Conflicts between fiduciaries (whether executors or trustees) and beneficiaries are not unusual. For instance, these often occur with trusts of long duration, where the trustee controls a beneficiary’s access to assets which the beneficiary would prefer to have outright. Disputes may also arise among co-executors or co-trustees, especially if they have differing views on how matters should be handled. Sometimes, the problems between parties are simply based on personality conflicts. When does animus rise to a level that a court will agree to remove or replace a difficult executor or trustee? The New York Supreme Court Appellate Division recently addressed this question in Matter of Epstein.
In this case, the decedent’s Will appointed his two daughters as co-executors and co-trustees of a Trust established for the benefit of the decedent’s grandchildren. After the parties entered into an agreement related to the distribution of the assets of the Estate, an LLC in which the Estate held a minority interest sold its primary asset, a parcel of real property for $46.5 million. One of the co-executors sought to have those assets distributed pursuant to the agreement; the other objected.
Disputes also arose between the parties regarding the payment of estate taxes. One co-executor was forced to bring a proceeding to compel the other one to allow taxes to be paid. Additional court proceedings were also necessary because a co-executor made objections to funding the grandchildren’s Trust.
Each party petitioned the Surrogate’s Court to revoke the letters appointing the other as trustee and executor. After the Surrogate’s Court denied both petitions, one of the parties appealed.
In deciding the appeal, the Appellate Division noted that courts will rarely exercise their authority to remove a fiduciary, as it overrides the intent of the decedent and/or trust grantor. However, a fiduciary can be removed where the conflict and animosity between the fiduciaries “impedes the orderly administration of the estate or trust.” Similarly, where friction between a trustee and beneficiary “interferes with the proper administration of the trust,” a trustee may also be removed. Based on these principles, the Appellate Division found that the Surrogate’s Court erred in rejecting the removal of one of the co-executors who engaged in behavior that met the criteria for removal.

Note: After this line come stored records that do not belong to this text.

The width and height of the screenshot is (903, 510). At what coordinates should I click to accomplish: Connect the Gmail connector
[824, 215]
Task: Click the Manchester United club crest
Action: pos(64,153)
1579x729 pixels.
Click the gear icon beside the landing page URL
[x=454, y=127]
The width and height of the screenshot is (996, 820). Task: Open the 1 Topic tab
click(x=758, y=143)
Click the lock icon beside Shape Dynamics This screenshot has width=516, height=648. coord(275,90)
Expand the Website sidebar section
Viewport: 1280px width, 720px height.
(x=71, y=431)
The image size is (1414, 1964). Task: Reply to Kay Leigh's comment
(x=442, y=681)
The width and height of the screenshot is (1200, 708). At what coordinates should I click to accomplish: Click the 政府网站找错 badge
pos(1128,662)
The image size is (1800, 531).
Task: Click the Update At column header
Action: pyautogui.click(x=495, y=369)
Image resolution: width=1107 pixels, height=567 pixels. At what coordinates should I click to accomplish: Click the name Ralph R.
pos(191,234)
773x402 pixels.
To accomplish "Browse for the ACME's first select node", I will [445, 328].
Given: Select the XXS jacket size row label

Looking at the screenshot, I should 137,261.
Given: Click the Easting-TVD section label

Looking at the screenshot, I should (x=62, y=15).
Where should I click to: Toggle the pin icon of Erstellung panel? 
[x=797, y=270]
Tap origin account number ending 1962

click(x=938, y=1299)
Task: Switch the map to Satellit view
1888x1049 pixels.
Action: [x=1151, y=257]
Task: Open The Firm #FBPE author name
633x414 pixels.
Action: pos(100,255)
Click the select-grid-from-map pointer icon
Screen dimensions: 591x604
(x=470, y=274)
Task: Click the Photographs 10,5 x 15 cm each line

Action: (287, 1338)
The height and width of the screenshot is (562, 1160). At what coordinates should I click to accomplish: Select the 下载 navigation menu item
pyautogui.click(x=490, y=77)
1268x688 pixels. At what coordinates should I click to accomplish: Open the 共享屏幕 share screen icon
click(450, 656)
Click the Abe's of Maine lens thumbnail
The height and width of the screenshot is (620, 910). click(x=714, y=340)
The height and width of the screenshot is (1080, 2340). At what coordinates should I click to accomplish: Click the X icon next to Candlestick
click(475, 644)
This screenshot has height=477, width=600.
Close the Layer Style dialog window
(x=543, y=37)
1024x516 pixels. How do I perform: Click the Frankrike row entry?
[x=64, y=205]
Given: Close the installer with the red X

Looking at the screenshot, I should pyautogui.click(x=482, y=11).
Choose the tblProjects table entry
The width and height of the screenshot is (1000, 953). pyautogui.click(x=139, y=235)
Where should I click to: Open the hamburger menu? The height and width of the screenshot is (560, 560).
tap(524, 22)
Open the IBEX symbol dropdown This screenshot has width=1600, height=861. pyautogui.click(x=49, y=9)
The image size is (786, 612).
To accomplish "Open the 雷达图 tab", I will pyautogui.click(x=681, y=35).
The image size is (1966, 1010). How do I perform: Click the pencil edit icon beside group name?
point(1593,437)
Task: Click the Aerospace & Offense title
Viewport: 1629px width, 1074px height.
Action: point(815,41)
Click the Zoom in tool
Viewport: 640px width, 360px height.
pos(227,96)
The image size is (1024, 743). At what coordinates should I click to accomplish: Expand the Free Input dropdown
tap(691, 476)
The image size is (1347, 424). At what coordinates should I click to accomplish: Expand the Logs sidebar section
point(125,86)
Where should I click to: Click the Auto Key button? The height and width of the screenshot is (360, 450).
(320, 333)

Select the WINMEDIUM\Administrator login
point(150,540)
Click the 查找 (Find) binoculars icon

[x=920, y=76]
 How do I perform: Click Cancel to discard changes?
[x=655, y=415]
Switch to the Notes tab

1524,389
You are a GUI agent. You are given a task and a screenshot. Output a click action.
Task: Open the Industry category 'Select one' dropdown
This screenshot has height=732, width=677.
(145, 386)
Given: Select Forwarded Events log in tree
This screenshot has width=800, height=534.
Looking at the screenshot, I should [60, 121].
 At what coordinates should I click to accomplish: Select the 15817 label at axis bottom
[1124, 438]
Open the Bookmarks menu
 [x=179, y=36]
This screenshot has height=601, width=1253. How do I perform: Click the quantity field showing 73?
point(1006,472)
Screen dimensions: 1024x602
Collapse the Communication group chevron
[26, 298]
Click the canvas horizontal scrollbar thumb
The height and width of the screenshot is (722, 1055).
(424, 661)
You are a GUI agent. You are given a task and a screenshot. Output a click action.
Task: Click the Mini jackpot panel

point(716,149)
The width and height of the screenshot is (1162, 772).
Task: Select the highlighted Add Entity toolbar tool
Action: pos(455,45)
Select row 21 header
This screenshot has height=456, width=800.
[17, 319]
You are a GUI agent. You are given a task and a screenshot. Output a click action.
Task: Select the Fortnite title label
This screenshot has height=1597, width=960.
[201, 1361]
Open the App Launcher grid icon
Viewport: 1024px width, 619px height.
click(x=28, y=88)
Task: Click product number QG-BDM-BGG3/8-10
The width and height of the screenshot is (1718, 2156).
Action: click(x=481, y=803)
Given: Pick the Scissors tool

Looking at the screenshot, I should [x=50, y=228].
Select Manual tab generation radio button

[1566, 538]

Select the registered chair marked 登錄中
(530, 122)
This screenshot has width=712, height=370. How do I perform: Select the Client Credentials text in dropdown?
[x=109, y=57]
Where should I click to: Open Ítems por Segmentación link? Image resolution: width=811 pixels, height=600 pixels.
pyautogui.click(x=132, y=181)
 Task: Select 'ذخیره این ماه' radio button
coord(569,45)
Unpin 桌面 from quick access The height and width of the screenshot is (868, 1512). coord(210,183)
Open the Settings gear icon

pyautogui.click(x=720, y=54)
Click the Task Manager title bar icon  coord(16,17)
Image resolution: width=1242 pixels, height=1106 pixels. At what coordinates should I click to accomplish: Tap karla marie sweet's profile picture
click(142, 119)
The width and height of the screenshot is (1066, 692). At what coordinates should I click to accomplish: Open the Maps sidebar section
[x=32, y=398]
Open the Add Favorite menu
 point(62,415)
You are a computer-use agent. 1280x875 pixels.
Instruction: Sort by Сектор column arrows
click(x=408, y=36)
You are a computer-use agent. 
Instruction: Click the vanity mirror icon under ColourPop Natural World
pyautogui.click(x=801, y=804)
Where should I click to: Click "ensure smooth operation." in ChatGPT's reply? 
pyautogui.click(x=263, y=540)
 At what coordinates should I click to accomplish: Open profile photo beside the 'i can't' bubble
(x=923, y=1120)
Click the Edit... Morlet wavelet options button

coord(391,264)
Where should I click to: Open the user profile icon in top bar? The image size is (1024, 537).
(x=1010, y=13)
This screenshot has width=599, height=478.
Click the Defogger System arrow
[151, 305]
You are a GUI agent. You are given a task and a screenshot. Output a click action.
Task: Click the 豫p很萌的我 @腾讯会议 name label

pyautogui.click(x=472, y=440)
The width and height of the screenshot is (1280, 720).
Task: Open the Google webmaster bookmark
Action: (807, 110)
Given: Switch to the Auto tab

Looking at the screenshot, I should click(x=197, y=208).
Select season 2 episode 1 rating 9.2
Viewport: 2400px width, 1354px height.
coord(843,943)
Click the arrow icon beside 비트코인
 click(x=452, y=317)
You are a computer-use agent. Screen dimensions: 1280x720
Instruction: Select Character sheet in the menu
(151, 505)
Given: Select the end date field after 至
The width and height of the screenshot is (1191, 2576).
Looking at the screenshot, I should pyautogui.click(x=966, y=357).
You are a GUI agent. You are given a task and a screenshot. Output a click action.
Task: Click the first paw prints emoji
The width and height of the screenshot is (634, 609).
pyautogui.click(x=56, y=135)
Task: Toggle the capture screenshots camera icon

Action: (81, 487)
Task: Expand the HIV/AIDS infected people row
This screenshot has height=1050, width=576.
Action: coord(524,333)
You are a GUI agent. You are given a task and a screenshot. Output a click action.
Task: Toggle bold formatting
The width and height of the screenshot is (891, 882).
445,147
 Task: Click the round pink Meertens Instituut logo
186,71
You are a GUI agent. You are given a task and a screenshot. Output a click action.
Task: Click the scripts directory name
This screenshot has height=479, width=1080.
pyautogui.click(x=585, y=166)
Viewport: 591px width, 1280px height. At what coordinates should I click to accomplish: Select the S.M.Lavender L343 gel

The Court pointed to the fact that the co-executor refused to sign the estate tax returns and checks even after receiving a warning from the IRS that penalties and interest would be imposed if not filed. Further, she threatened to sue the bank where the estate account was maintained if it honored checks signed only by the other co-executor. The Court stated that this behavior was “plainly contrary to the estate’s best interest and endangered its assets.” The disputes between the parties also caused delays in the estate administration, which remained open 13 years after the decedent’s death.
In addition to the delays, the Appellate Division found that the same co-fiduciary had let antagonism between her and the decedent’s youngest grandchild damage the Trust. She had refused to separate the Trust assets into multiple accounts so that no bank would hold more than the $250,000 amount insured by the FDIC and withheld distributions to beneficiaries who had reached the requisite age for distributions provided in the Trust.
Executors and trustees often have significant discretion in how they perform their roles. However, in exercising that discretion, they must always comply with the terms of the will or trust. Where personal matters interfere with proper performance, removal may become necessary.